WHAT TO WORK ON: The required answer is each line in the entries below where "computer" occurs.

************

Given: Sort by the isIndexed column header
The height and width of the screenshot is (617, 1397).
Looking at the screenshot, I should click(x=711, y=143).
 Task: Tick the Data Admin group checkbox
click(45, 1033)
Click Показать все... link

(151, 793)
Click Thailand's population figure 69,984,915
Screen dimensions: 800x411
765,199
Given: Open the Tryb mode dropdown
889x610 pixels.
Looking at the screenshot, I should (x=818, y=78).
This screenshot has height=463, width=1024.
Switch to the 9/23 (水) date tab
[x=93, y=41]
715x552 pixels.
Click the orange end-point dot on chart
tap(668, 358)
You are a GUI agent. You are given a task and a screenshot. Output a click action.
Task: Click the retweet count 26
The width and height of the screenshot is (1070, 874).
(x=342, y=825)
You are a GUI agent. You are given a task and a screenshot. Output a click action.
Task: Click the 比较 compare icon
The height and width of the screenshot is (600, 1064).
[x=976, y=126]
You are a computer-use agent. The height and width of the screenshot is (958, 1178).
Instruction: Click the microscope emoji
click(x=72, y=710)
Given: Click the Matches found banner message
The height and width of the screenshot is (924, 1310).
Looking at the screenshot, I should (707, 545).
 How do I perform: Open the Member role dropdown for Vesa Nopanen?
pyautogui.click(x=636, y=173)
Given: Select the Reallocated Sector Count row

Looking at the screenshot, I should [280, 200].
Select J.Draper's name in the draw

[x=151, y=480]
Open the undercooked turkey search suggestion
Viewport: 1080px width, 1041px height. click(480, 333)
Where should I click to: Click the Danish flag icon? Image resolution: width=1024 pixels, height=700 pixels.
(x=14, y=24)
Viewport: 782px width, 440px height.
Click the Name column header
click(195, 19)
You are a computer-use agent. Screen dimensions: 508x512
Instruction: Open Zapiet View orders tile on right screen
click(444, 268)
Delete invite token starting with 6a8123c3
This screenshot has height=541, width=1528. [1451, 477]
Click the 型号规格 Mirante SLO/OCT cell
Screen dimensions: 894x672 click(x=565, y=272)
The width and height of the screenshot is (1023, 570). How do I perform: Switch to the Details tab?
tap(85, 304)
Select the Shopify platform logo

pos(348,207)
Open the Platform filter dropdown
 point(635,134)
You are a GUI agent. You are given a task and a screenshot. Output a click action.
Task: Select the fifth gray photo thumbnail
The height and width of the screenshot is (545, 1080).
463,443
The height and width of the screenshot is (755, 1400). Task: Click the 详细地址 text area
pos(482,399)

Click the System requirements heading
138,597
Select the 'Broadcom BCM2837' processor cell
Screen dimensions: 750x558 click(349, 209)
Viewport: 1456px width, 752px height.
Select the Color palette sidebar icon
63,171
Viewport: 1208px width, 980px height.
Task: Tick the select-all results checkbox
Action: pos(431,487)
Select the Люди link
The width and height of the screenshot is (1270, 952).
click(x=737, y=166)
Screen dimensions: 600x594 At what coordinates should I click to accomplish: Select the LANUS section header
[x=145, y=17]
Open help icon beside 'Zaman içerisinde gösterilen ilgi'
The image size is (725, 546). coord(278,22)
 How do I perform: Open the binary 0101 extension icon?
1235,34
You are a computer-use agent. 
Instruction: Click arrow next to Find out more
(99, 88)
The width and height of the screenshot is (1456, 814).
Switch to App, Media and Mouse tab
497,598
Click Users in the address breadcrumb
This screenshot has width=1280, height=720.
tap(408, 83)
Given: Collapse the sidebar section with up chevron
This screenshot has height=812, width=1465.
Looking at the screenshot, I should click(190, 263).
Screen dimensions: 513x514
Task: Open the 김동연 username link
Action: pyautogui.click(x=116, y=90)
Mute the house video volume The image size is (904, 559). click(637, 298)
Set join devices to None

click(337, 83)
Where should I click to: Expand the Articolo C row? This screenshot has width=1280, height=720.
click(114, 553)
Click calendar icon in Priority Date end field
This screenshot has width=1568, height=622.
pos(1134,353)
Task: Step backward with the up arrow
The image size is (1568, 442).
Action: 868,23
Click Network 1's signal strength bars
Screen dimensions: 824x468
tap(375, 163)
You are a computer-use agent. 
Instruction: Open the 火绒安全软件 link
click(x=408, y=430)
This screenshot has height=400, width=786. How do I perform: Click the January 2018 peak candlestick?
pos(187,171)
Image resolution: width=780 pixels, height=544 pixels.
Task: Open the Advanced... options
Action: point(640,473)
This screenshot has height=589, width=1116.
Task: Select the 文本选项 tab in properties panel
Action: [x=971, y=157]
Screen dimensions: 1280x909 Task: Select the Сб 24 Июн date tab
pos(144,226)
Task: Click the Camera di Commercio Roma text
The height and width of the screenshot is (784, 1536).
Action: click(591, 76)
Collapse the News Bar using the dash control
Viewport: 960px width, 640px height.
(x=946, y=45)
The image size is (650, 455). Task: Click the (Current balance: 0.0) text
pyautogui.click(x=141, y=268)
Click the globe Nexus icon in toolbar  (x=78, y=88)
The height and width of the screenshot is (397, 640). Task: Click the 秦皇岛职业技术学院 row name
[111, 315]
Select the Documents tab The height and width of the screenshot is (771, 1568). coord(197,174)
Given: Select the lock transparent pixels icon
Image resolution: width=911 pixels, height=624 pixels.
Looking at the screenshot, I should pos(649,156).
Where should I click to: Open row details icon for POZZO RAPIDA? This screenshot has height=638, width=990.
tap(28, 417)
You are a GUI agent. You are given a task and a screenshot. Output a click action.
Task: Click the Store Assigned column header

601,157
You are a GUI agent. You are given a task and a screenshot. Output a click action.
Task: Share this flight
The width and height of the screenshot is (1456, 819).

************

ANSWER TO THE EXERCISE:
You are a computer-use agent. The height and width of the screenshot is (958, 1178).
You are a computer-use agent. Screen dimensions: 508x512
You are a computer-use agent. 
You are a computer-use agent. 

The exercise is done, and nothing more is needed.